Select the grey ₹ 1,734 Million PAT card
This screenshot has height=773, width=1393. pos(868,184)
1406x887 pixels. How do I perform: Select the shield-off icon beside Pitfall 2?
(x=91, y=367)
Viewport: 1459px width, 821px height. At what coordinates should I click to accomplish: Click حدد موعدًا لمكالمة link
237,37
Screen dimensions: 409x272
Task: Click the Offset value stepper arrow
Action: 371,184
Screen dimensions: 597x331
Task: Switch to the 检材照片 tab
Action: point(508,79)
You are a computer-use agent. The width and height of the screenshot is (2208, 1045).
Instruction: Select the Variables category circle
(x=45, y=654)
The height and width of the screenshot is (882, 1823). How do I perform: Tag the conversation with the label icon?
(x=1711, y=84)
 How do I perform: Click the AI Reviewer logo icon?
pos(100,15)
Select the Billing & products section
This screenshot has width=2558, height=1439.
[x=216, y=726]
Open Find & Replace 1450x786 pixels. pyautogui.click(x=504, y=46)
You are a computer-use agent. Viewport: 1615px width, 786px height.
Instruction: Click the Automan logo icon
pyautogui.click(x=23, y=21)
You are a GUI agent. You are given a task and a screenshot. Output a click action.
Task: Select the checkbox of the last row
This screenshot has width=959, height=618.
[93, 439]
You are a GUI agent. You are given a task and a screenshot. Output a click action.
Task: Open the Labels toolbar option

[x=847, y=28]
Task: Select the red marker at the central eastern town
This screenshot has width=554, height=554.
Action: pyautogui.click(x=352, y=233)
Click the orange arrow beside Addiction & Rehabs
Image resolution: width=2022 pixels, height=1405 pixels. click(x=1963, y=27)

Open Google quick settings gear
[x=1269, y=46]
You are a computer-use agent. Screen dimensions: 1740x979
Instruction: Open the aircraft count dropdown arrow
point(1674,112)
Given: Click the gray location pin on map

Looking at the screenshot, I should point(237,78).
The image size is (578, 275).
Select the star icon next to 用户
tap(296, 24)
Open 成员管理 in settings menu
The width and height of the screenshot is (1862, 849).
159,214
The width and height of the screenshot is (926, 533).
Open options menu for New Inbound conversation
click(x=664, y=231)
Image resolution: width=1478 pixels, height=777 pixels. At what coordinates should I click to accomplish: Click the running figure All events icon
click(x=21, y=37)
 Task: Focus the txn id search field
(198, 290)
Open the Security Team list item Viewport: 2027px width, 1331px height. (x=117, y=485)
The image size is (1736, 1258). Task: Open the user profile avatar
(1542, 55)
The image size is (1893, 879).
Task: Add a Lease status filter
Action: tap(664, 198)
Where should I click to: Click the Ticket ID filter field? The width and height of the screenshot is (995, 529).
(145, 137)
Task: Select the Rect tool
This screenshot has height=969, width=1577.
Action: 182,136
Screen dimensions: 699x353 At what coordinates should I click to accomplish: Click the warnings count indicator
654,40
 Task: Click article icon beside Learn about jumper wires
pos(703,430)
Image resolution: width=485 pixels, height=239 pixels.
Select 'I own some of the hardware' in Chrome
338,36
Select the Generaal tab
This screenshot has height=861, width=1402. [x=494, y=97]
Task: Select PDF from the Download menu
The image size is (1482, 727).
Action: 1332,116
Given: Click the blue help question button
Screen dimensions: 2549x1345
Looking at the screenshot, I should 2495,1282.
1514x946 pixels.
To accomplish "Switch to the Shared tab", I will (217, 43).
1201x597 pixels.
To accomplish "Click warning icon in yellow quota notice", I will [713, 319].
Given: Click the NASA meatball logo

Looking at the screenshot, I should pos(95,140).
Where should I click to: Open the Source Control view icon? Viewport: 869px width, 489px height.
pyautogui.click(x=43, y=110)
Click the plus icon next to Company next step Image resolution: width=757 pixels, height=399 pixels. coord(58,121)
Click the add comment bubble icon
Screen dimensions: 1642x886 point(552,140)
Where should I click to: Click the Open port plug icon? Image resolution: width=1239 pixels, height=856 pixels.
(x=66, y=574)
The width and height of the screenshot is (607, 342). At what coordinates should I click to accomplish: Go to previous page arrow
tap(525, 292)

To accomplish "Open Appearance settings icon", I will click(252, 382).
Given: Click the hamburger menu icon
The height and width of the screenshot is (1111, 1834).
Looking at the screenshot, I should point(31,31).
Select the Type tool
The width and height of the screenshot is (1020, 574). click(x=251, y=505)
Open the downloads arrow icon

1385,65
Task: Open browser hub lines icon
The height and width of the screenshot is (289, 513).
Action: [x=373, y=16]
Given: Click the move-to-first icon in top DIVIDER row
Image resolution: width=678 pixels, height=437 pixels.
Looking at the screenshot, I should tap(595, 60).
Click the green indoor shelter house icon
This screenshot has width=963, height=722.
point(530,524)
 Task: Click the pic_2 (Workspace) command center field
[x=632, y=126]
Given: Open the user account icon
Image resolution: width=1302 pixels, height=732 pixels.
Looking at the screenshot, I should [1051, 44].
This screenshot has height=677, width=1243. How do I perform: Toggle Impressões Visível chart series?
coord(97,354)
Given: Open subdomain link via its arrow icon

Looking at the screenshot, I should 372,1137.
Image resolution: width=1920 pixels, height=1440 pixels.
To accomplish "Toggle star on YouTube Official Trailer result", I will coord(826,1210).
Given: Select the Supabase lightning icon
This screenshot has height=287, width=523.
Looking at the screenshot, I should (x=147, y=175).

****************

→ Directions for this task
All entries above need to be copied verbatim.

→ Task result
Select the grey ₹ 1,734 Million PAT card
This screenshot has height=773, width=1393. pos(868,184)
1406x887 pixels. How do I perform: Select the shield-off icon beside Pitfall 2?
(x=91, y=367)
Viewport: 1459px width, 821px height. At what coordinates should I click to accomplish: Click حدد موعدًا لمكالمة link
237,37
Screen dimensions: 409x272
Task: Click the Offset value stepper arrow
Action: 371,184
Screen dimensions: 597x331
Task: Switch to the 检材照片 tab
Action: point(508,79)
You are a computer-use agent. The width and height of the screenshot is (2208, 1045).
Instruction: Select the Variables category circle
(x=45, y=654)
The height and width of the screenshot is (882, 1823). How do I perform: Tag the conversation with the label icon?
(x=1711, y=84)
 How do I perform: Click the AI Reviewer logo icon?
pos(100,15)
Select the Billing & products section
This screenshot has width=2558, height=1439.
[x=216, y=726]
Open Find & Replace 1450x786 pixels. pyautogui.click(x=504, y=46)
You are a computer-use agent. Viewport: 1615px width, 786px height.
Instruction: Click the Automan logo icon
pyautogui.click(x=23, y=21)
You are a GUI agent. You are given a task and a screenshot. Output a click action.
Task: Select the checkbox of the last row
This screenshot has width=959, height=618.
[93, 439]
You are a GUI agent. You are given a task and a screenshot. Output a click action.
Task: Open the Labels toolbar option

[x=847, y=28]
Task: Select the red marker at the central eastern town
This screenshot has width=554, height=554.
Action: pyautogui.click(x=352, y=233)
Click the orange arrow beside Addiction & Rehabs
Image resolution: width=2022 pixels, height=1405 pixels. click(x=1963, y=27)

Open Google quick settings gear
[x=1269, y=46]
You are a computer-use agent. Screen dimensions: 1740x979
Instruction: Open the aircraft count dropdown arrow
point(1674,112)
Given: Click the gray location pin on map

Looking at the screenshot, I should point(237,78).
The image size is (578, 275).
Select the star icon next to 用户
tap(296, 24)
Open 成员管理 in settings menu
The width and height of the screenshot is (1862, 849).
159,214
The width and height of the screenshot is (926, 533).
Open options menu for New Inbound conversation
click(x=664, y=231)
Image resolution: width=1478 pixels, height=777 pixels. At what coordinates should I click to accomplish: Click the running figure All events icon
click(x=21, y=37)
 Task: Focus the txn id search field
(198, 290)
Open the Security Team list item Viewport: 2027px width, 1331px height. (x=117, y=485)
The image size is (1736, 1258). Task: Open the user profile avatar
(1542, 55)
The image size is (1893, 879).
Task: Add a Lease status filter
Action: tap(664, 198)
Where should I click to: Click the Ticket ID filter field? The width and height of the screenshot is (995, 529).
(145, 137)
Task: Select the Rect tool
This screenshot has height=969, width=1577.
Action: 182,136
Screen dimensions: 699x353 At what coordinates should I click to accomplish: Click the warnings count indicator
654,40
 Task: Click article icon beside Learn about jumper wires
pos(703,430)
Image resolution: width=485 pixels, height=239 pixels.
Select 'I own some of the hardware' in Chrome
338,36
Select the Generaal tab
This screenshot has height=861, width=1402. [x=494, y=97]
Task: Select PDF from the Download menu
The image size is (1482, 727).
Action: 1332,116
Given: Click the blue help question button
Screen dimensions: 2549x1345
Looking at the screenshot, I should 2495,1282.
1514x946 pixels.
To accomplish "Switch to the Shared tab", I will (217, 43).
1201x597 pixels.
To accomplish "Click warning icon in yellow quota notice", I will [713, 319].
Given: Click the NASA meatball logo

Looking at the screenshot, I should pos(95,140).
Where should I click to: Open the Source Control view icon? Viewport: 869px width, 489px height.
pyautogui.click(x=43, y=110)
Click the plus icon next to Company next step Image resolution: width=757 pixels, height=399 pixels. coord(58,121)
Click the add comment bubble icon
Screen dimensions: 1642x886 point(552,140)
Where should I click to: Click the Open port plug icon? Image resolution: width=1239 pixels, height=856 pixels.
(x=66, y=574)
The width and height of the screenshot is (607, 342). At what coordinates should I click to accomplish: Go to previous page arrow
tap(525, 292)

To accomplish "Open Appearance settings icon", I will click(252, 382).
Given: Click the hamburger menu icon
The height and width of the screenshot is (1111, 1834).
Looking at the screenshot, I should point(31,31).
Select the Type tool
The width and height of the screenshot is (1020, 574). click(x=251, y=505)
Open the downloads arrow icon

1385,65
Task: Open browser hub lines icon
The height and width of the screenshot is (289, 513).
Action: [x=373, y=16]
Given: Click the move-to-first icon in top DIVIDER row
Image resolution: width=678 pixels, height=437 pixels.
Looking at the screenshot, I should tap(595, 60).
Click the green indoor shelter house icon
This screenshot has width=963, height=722.
point(530,524)
 Task: Click the pic_2 (Workspace) command center field
[x=632, y=126]
Given: Open the user account icon
Image resolution: width=1302 pixels, height=732 pixels.
Looking at the screenshot, I should [1051, 44].
This screenshot has height=677, width=1243. How do I perform: Toggle Impressões Visível chart series?
coord(97,354)
Given: Open subdomain link via its arrow icon

Looking at the screenshot, I should 372,1137.
Image resolution: width=1920 pixels, height=1440 pixels.
To accomplish "Toggle star on YouTube Official Trailer result", I will coord(826,1210).
Given: Select the Supabase lightning icon
This screenshot has height=287, width=523.
Looking at the screenshot, I should (x=147, y=175).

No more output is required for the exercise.